Site mailboxes are a rather interesting solutions as it brings together the ability to both documents and emails into the same user interface, while continuing to leverage both Exchange and SharePoint to store data.
Here are some really good articles about Site Mailboxes:
- Site Mailboxes - http://technet.microsoft.com/en-us/library/jj150499(v=exchg.150).aspx
- Site Mailboxes in the new Office - http://blogs.technet.com/b/exchange/archive/2012/08/22/site-mailboxes-in-the-new-office.aspx
- Prepare for using site mailboxes in Office 365 - http://office.microsoft.com/en-us/office365-suite-help/prepare-for-using-site-mailboxes-in-office-365-HA103834109.aspx - good article that explains all the features that an end user will have.
You can read about many features but the big one is emailing items to the site mailbox.
Initiating a Process Based on Email Arrival
The next question I have come up against is now that we can email items to a site mailbox, can we do any automation when an item arrives (i.e. some code needs to be executed or a process initiated)? That is the part that must be thought through.
As you see in the picture below and read the referenced articles I provided, you will see that some data is stored in Exchange and some is stored in SharePoint. Emailing to a Site Mailbox will store the item in Exchange while dragging / dropping a file through Outlook to a Site Mailbox will store the document in SharePoint. Knowing that, you would have to have code implemented in two places.
What are the options?
For SharePoint Online it is simple enough to create an event receiver or configure the document library to initiate workflow when an item arrives.

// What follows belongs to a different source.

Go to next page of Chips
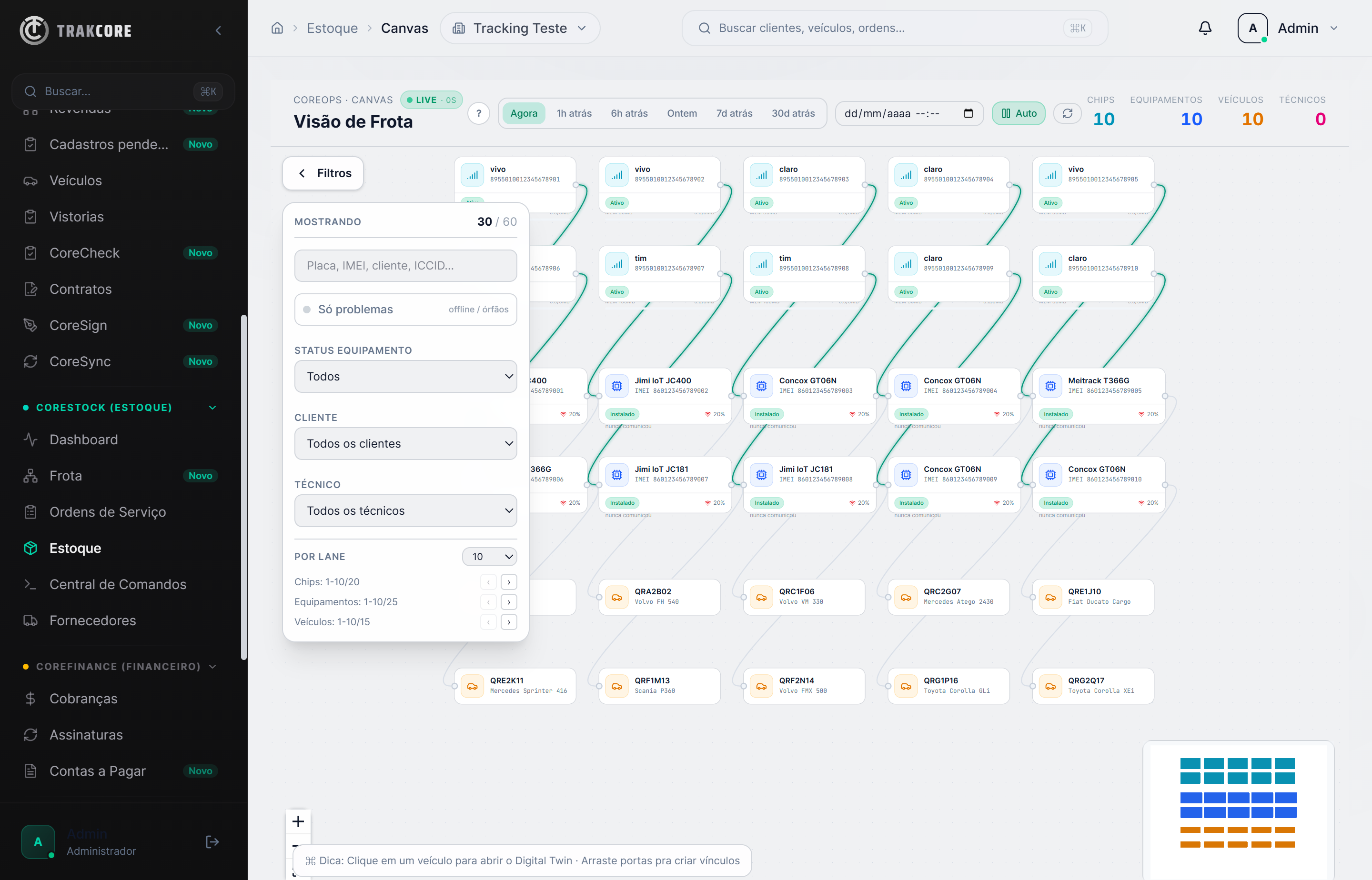This screenshot has width=1372, height=880. pyautogui.click(x=508, y=582)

For Exchange Online, it is possible to use Exchange Web Services (EWS) is it possible to write code that will listen for arrivals of emails and then execute code to do “something”. Please read following on setting up a streaming subscription to a Exchange mailbox using Exchange Web Services (EWS) Managed API - http://code.msdn.microsoft.com/Exchange-2013-Set-push-82738cc5.
Areas to Get Started
In Office 365, if you really need to build a solution that will initiate automated business processes based on an arrival of an email, it would be better to start with EWS. Create a mailbox that emails would be sent to. When email arrives your code will be connected to Exchange through EWS which can connect with line of business systems across the enterprise, integrate to SharePoint Online through remote APIs/Web Services, etc.
If you just need to support business processes when email arrives but does not be highly automated you have lots of options:
- Site Mailboxes – Which we have already discussed. This is a great solutions to enable group collaboration around shared email and document data. This works great for projects.
- Shared Mailboxes – This is a great solution where an email address can be created and then allow multiple to monitor and then respond from that email address.
- Distribution Groups – Email is sent and stored in each person’s individual mailbox.
- Public Folders – Yes they are now support on Exchange Online. They have typically been used to storage email and allow people to centrally access it. Public folders are not a recommended solution for storing large files nor is it a document management system.